Me quedo ahora pensando en ese pobre marciano que un día se quedará atrancado aquí, es decir, aterrado. Tendrá resuelto todo acerca de la humanidad y, en un primer momento, pensará que el mundo pertenece a los automóviles, pero pronto no tardará en ver que los parásitos a bordo de los coches son los que en realidad llevan las riendas. Creerá que ha resuelto el problema cuando de pronto descubrirá que estornudamos, bostezamos, lanzamos aullidos silenciosos en mitad de la noche. ¿Acaso eso es normal?
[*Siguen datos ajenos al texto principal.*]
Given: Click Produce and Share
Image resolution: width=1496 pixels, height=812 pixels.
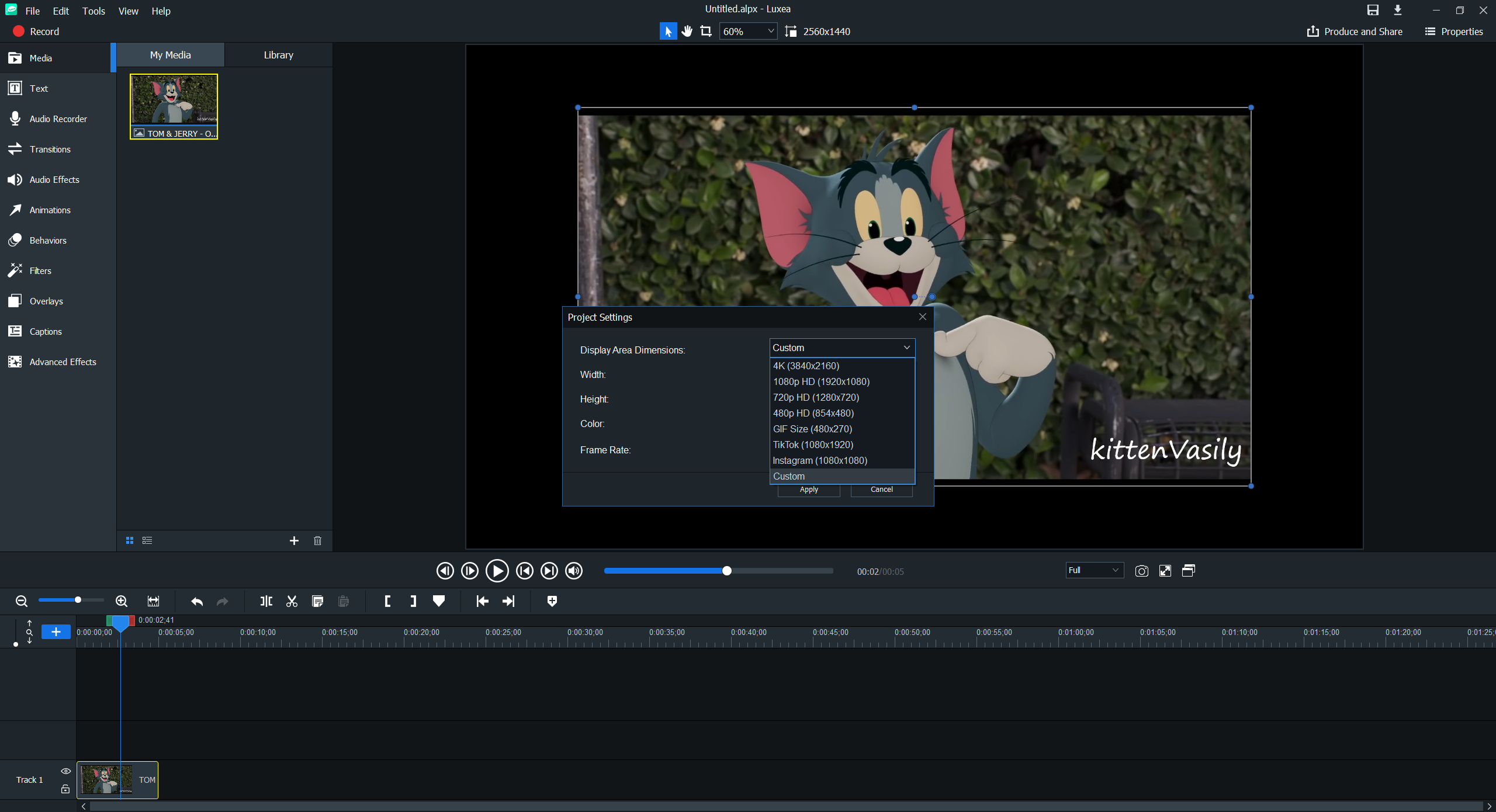Looking at the screenshot, I should pos(1355,32).
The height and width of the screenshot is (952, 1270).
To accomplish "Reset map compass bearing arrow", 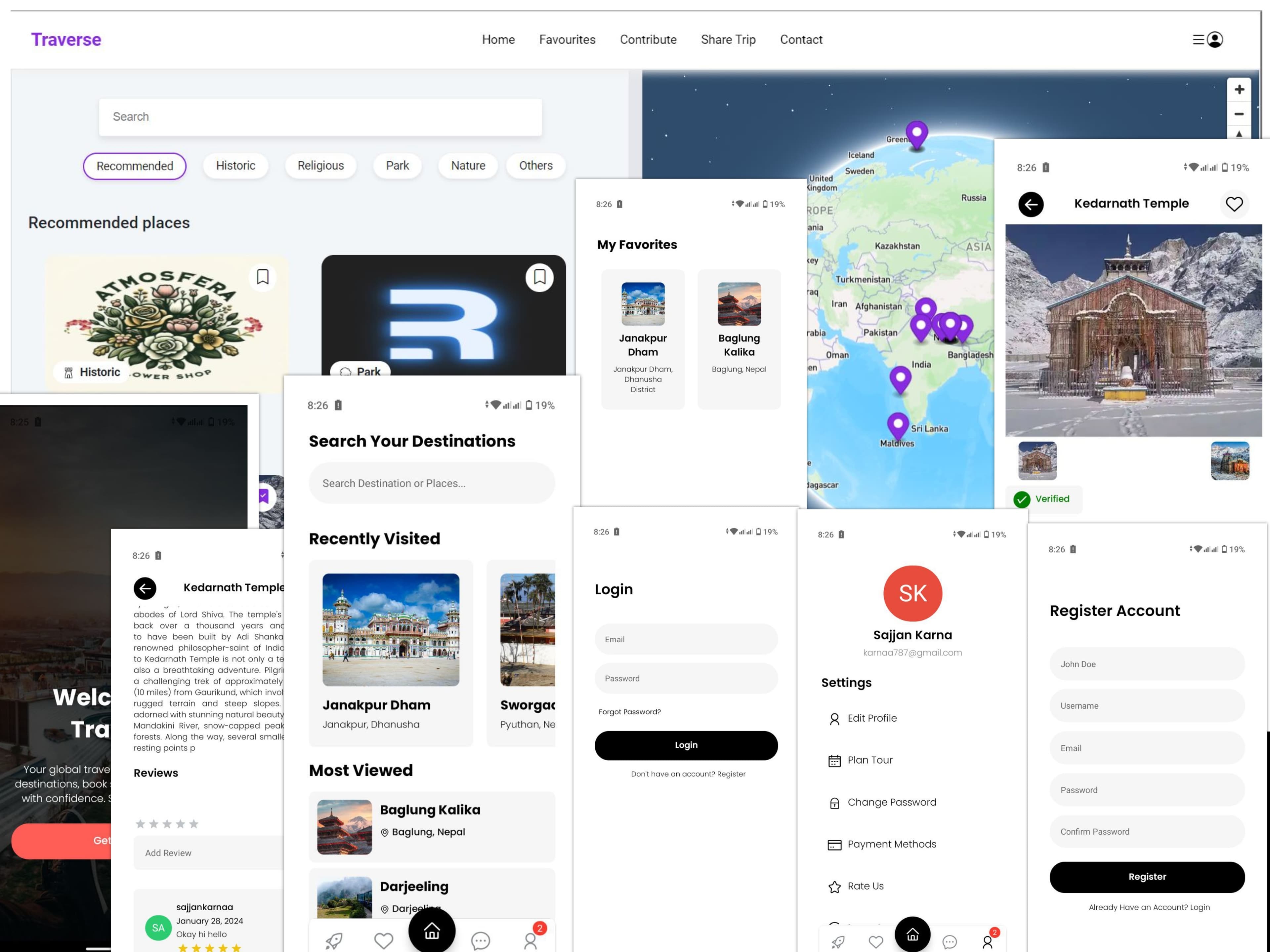I will [1239, 134].
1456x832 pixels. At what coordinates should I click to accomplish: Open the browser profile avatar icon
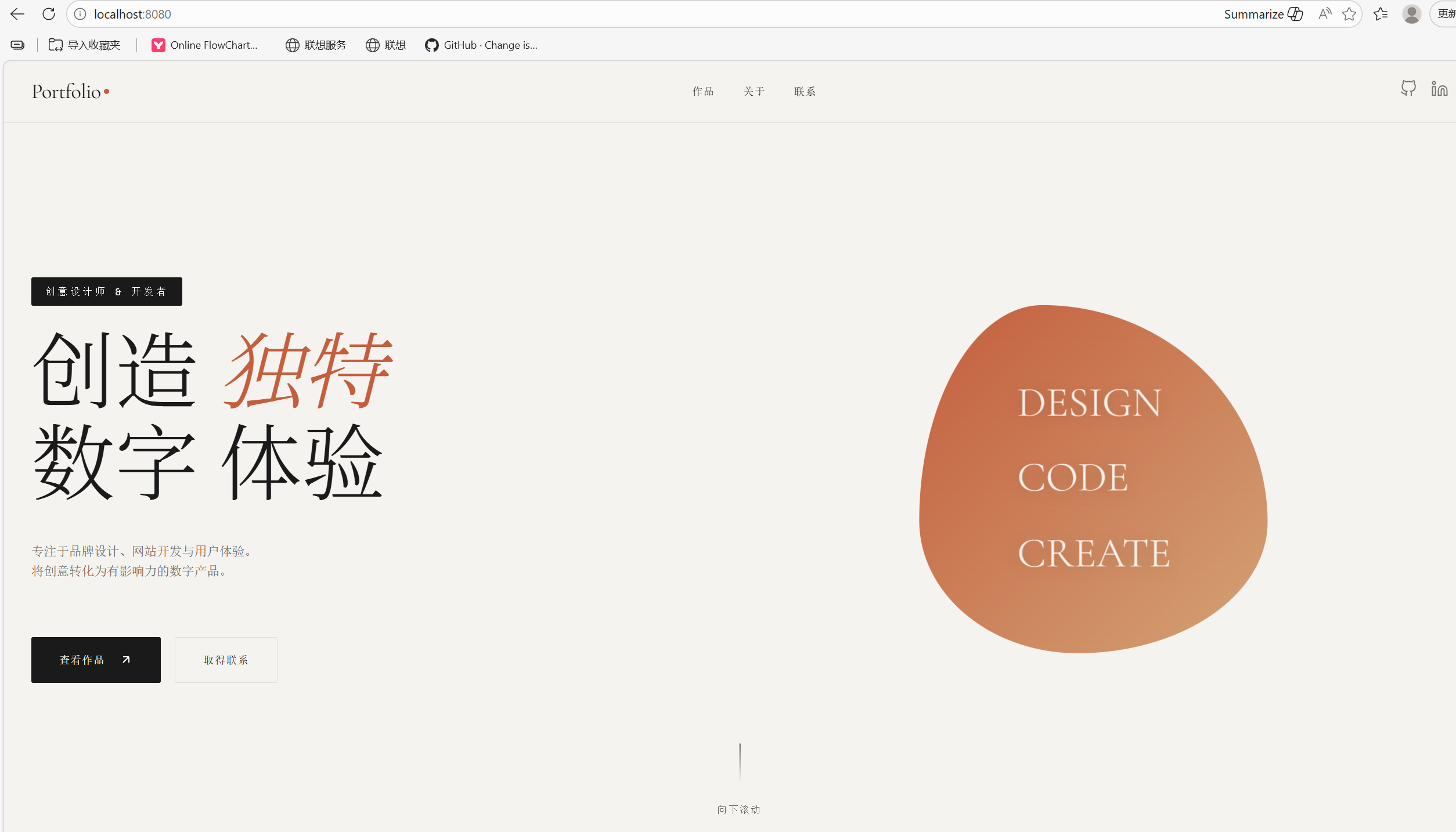click(x=1412, y=13)
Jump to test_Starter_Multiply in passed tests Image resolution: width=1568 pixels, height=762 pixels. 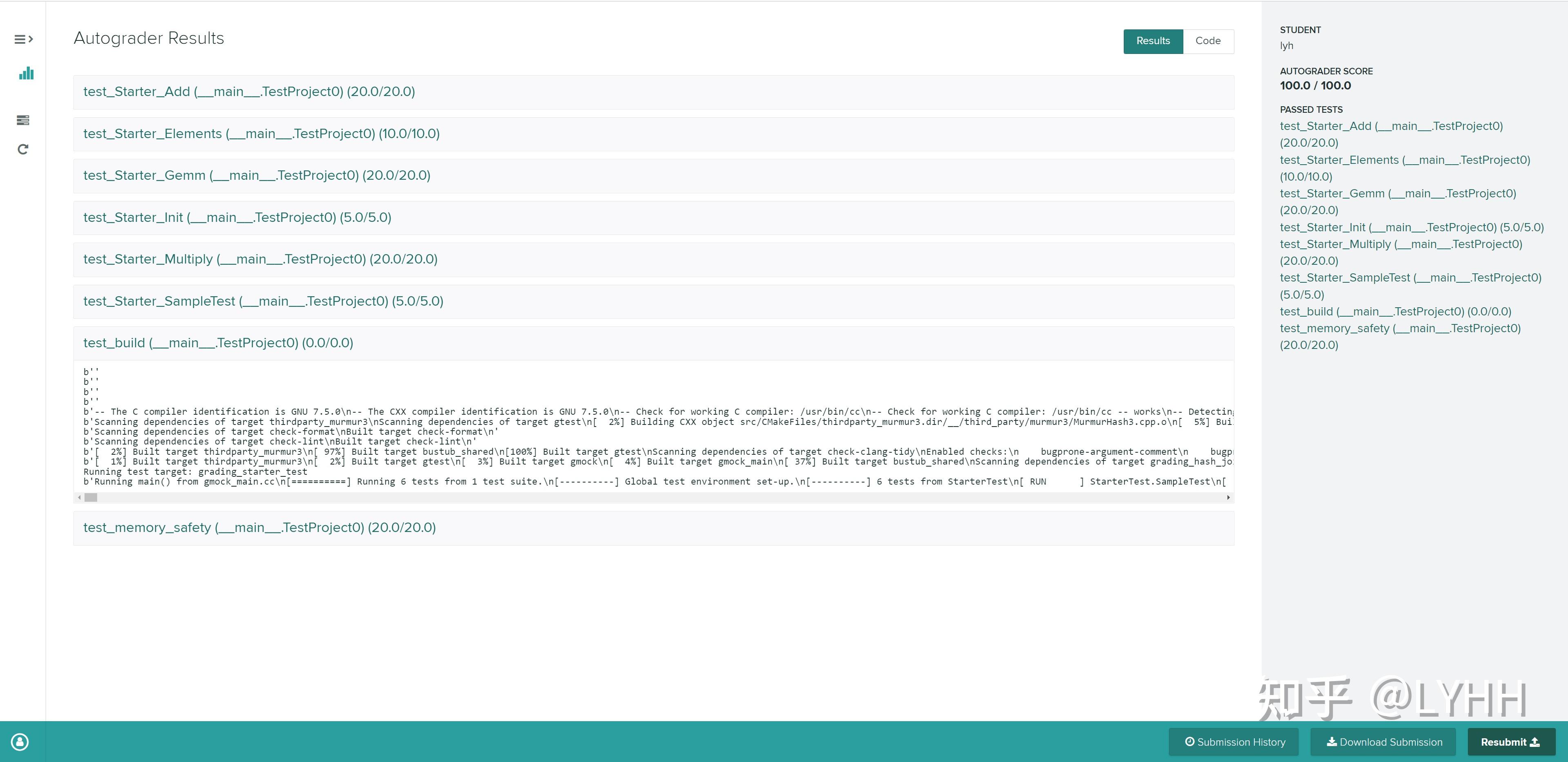(1400, 244)
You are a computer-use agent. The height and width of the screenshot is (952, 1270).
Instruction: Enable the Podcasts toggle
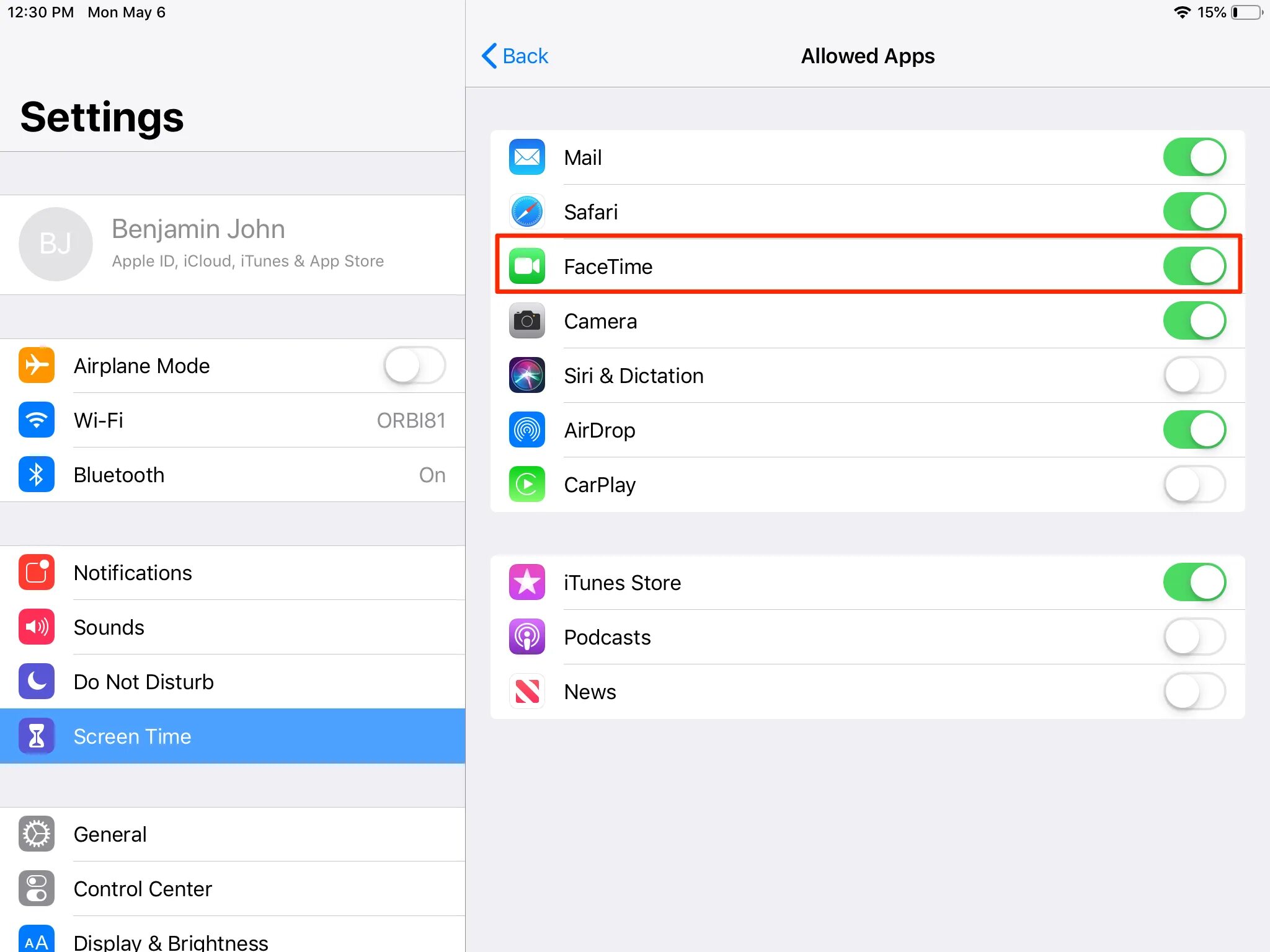pyautogui.click(x=1194, y=637)
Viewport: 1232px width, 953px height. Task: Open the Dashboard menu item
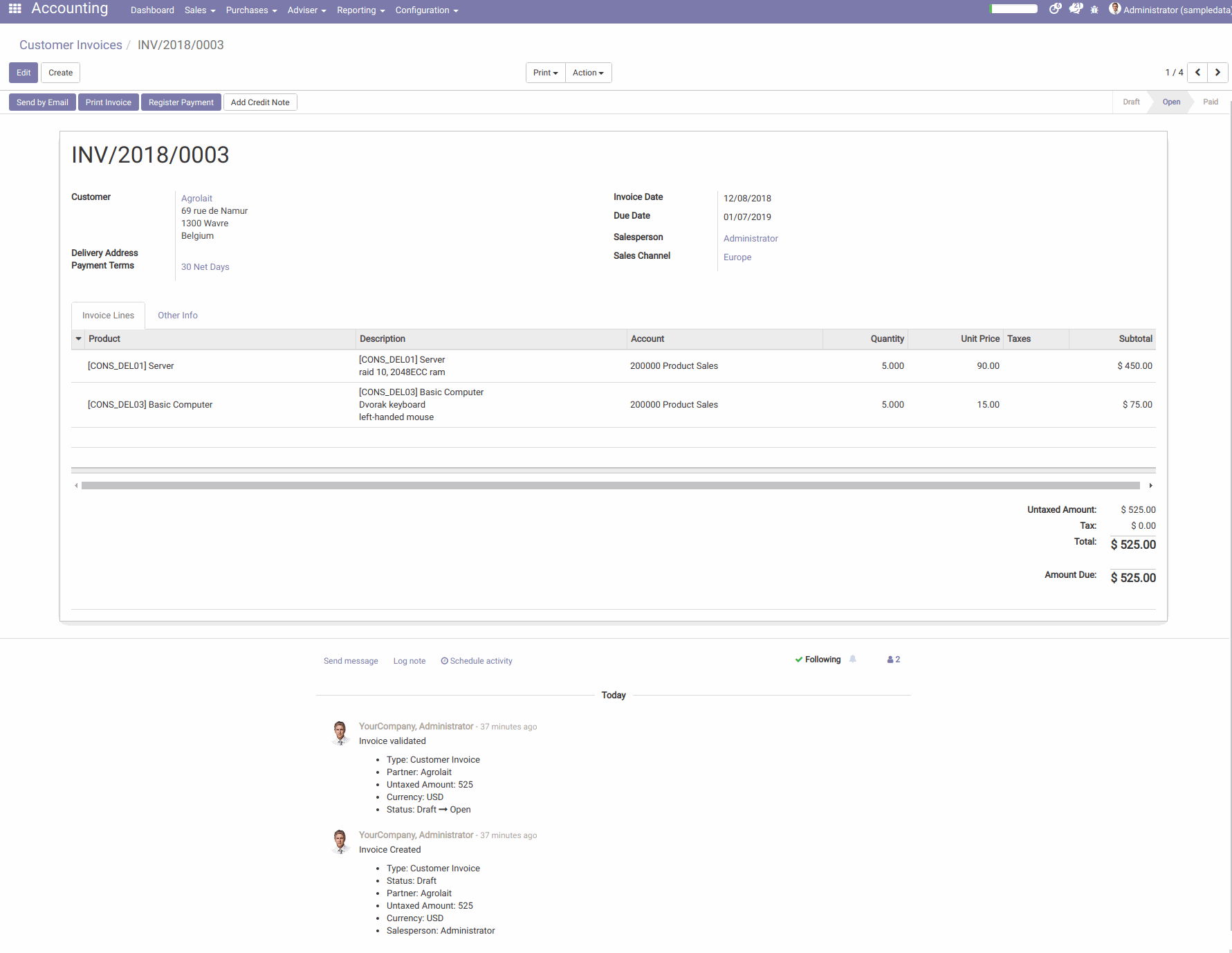click(x=152, y=10)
El marciano conocerá el terror en el que vivimos cuando observe que la mitad de la población mundial se raspa cada mañana el rostro con una navaja y la otra mitad no lo hace.

Ya desde el mismo momento de nacer, conocemos el miedo y preferimos, dadas las circunstancias, servir que ejercer ese Poder que, como demuestra la famosa Historia, nunca es de nadie. Entrar en la vida normal es entrar en la sospecha de que quienes realmente estaban destinados a vivir aquí se han extinguido hace años, pues no es posible imaginar que hayan podido sobrevivir en un planeta hecho para contenernos. No somos de aquí. Y sólo la literatura parece ocuparse con seriedad de nuestro espanto. Cuando Poe escribió aquel cuento de un hombre al que enterraban vivo, contó nuestra verdadera historia. De ahí el terror que aún perdura en quienes leyeron ese cuento que decía la verdad, un miedo que se convierte en un terror doble si llegamos a Kafka, el muerto en vida. Los hombres normales han mirado a Kafka siempre con extrañeza, en realidad con la misma extrañeza con la que él les miraba a ellos, consciente de que no tenía un lugar en este mundo: «Dos tareas del inicio de la vida: reducir cada vez más tu ámbito y comprobar una y otra vez que no te encuentres escondido en algún lugar fuera de él», escribió Kafka en un texto de juventud, un Kafka que siempre quiso transmitirnos que aquello que se nos antoja una alucinación inimaginable es precisamente la realidad de cada cual. Si lo pensamos bien —nos dice Philip Roth—, veremos que en todas sus novelas Kafka traza la siguiente crónica: alguien es educado para aceptar que todo aquello que le parece absolutamente injusto y fuera de lugar (además de ridículo y muy por debajo de su dignidad) es de hecho lo que realmente le está sucediendo. Dicho de otro modo, esto que está tan por debajo de nuestra dignidad resulta ser nuestro destino.